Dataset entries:

Start of Block

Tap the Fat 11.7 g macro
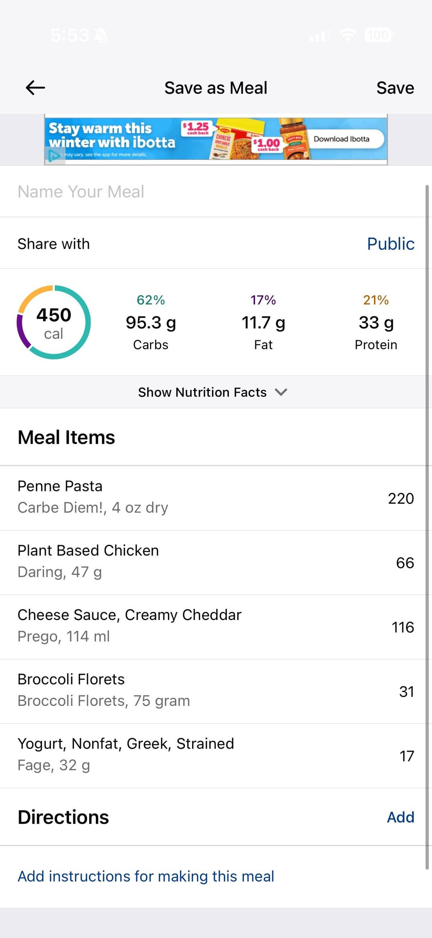Viewport: 432px width, 938px height. 263,322
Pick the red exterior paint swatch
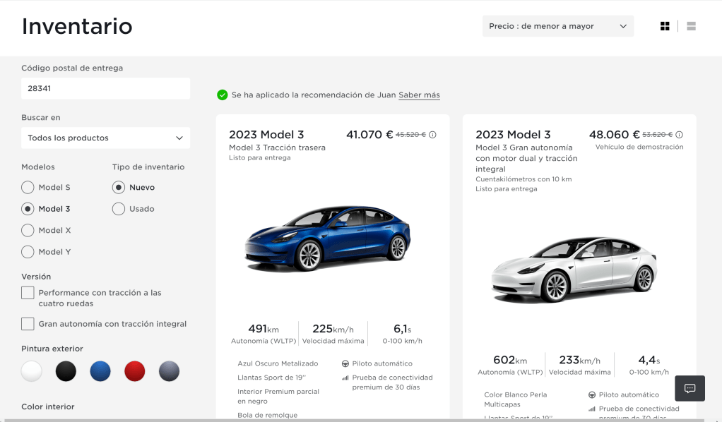This screenshot has height=422, width=722. (x=134, y=371)
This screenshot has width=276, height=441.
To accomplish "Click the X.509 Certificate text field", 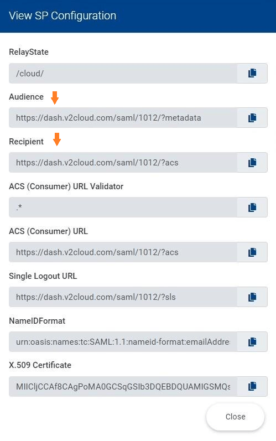I will click(x=123, y=386).
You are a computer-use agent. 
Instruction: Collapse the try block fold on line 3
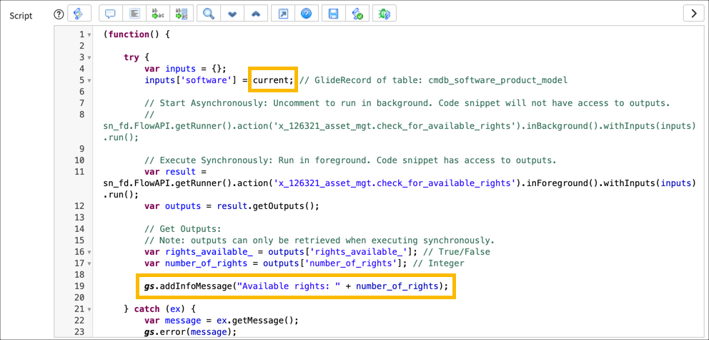(x=89, y=58)
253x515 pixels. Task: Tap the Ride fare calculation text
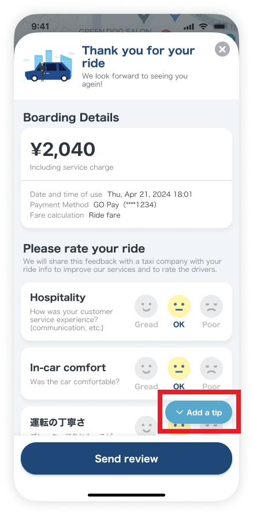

End of Block

Action item
In the records above, find the line that contains "You are a computer-use agent.". Retype it and every line after it, exactly, leaving out all pictures.

Output of the exercise
You are a computer-use agent. 
Instruction: Collapse the try block fold on line 3
(x=89, y=58)
253x515 pixels. Task: Tap the Ride fare calculation text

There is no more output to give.